TASK DIRECTIONS - Extract every line of the records below that contains the word "Open".
# STORED DATA start
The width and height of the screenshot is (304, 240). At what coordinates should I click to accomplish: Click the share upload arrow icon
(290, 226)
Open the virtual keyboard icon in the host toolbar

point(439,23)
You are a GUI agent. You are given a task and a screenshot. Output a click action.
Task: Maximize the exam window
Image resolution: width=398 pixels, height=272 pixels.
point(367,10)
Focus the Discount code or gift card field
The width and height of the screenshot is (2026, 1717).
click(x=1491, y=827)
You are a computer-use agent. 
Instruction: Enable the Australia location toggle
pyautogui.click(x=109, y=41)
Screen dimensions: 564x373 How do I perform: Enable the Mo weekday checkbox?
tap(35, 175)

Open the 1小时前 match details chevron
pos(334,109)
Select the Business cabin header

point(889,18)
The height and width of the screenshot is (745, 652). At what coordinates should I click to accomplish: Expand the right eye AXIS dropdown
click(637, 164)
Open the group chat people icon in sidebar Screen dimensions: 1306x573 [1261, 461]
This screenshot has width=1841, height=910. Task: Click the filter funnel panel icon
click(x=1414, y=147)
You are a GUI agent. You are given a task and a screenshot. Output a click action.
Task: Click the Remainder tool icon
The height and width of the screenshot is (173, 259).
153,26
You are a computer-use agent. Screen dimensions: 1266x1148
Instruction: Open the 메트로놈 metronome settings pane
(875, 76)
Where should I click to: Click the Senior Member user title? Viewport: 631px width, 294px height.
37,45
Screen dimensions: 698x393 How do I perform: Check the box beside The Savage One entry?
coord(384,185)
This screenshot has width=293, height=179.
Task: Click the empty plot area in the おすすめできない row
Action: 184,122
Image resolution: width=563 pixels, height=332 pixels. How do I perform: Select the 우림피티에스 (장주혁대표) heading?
# STORED DATA end
RESPONSE BELOW -
Open the virtual keyboard icon in the host toolbar
Open the 1小时前 match details chevron
Open the group chat people icon in sidebar Screen dimensions: 1306x573 [1261, 461]
Instruction: Open the 메트로놈 metronome settings pane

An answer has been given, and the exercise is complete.